Common Mistakes to Avoid

  • Skipping explicit handoffs; relying on implicit state sharing.
  • Hard-coding secrets or credentials in templates.
  • Overloading agents with unrelated responsibilities.
  • Forgetting to log correlation IDs for traceability.
  • Neglecting human review for regulatory-critical actions.

FAQ

What is the purpose of this AGENTS.md template for Logistics Control Tower Agents?

It provides a copyable, project-level operating manual that codifies roles, rules, and handoffs for a logistics control tower workflow using AI coding agents.

Who supervises the multi-agent orchestration?

The orchestrator supervises, enforces guardrails, manages state, and triggers human review when thresholds are exceeded.

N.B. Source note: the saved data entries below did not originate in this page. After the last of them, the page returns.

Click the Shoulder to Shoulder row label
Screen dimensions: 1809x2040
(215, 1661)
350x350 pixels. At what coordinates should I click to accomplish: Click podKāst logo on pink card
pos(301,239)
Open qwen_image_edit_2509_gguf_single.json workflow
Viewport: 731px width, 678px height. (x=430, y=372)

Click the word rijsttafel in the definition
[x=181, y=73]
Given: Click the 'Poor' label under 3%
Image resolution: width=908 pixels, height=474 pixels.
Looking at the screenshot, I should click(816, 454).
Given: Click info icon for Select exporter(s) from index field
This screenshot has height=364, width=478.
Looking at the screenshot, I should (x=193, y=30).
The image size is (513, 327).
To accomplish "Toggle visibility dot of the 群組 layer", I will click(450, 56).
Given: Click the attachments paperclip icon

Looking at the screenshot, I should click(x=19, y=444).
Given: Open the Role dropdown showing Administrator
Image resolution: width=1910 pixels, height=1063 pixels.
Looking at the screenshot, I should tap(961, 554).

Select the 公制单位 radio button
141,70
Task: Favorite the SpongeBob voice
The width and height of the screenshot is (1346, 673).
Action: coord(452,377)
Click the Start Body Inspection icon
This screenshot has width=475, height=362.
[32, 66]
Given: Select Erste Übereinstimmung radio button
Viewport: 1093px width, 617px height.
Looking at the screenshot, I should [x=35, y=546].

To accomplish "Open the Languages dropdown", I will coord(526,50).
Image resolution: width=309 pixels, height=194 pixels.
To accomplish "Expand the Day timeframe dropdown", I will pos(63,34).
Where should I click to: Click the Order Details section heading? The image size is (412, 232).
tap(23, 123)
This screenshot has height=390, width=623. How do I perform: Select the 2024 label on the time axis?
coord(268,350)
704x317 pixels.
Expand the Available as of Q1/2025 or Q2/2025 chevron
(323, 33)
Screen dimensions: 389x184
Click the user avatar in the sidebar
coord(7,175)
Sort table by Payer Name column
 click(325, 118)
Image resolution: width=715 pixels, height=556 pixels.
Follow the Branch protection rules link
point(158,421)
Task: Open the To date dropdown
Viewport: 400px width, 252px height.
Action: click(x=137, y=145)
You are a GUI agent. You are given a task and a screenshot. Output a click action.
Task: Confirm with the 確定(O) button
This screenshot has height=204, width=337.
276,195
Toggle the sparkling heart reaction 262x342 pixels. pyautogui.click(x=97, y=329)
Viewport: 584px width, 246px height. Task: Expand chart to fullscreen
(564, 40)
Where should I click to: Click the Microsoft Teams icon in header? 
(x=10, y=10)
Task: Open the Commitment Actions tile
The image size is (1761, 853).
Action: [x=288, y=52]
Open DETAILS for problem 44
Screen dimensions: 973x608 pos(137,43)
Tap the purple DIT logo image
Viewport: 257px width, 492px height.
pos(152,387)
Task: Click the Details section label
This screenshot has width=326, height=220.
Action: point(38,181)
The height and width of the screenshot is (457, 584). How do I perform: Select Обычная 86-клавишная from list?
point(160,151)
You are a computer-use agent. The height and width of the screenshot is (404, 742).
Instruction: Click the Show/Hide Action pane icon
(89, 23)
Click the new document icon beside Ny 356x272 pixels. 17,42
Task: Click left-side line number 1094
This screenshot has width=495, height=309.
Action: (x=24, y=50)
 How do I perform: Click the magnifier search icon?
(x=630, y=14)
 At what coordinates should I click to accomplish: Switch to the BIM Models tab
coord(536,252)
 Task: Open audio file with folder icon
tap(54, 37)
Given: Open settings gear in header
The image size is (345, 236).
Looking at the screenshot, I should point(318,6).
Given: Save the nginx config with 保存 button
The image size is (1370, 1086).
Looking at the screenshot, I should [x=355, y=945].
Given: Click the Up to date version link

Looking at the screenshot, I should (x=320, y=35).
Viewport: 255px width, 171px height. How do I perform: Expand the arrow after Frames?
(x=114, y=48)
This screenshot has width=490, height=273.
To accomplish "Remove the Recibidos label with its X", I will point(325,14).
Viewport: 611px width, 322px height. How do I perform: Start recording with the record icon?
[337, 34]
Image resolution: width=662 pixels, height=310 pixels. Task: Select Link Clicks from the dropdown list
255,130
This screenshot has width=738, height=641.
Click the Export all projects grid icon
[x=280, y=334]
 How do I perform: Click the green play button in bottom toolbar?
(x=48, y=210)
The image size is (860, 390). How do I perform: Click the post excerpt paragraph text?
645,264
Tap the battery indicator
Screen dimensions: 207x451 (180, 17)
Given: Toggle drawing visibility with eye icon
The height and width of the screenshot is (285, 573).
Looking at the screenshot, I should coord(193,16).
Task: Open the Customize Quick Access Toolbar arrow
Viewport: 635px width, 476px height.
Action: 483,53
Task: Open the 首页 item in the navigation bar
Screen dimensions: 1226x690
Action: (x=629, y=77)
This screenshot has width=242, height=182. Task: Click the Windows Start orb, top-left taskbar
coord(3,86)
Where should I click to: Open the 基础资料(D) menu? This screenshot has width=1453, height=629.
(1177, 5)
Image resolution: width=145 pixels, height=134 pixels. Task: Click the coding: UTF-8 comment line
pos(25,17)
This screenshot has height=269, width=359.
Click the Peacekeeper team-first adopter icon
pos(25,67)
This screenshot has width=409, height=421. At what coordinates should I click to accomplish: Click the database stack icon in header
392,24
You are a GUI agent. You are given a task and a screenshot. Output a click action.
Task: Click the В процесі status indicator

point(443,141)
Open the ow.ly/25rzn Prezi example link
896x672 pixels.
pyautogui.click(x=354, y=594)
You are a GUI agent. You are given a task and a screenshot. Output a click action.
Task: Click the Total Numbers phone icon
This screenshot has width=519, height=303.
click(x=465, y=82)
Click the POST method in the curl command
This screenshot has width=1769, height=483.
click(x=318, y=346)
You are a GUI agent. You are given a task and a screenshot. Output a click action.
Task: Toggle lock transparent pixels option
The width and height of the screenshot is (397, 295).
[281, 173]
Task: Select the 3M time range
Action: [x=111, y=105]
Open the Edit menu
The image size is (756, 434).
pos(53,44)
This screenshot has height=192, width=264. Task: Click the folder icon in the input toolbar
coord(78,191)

How are tool access and secrets managed?

Secrets are retrieved from a secure vault; tools and data access are restricted by least-privilege policies and audited actions.

What happens during a handoff between agents?

Handoffs pass complete context, including the plan, constraints, and correlation IDs; the receiving agent resumes from the new context with a clear boundary.

How is memory kept current and trustworthy?

Memory stores recent decisions with references to source-of-truth IDs; outputs must cite order_id, sku_id, or carrier_id to maintain traceability.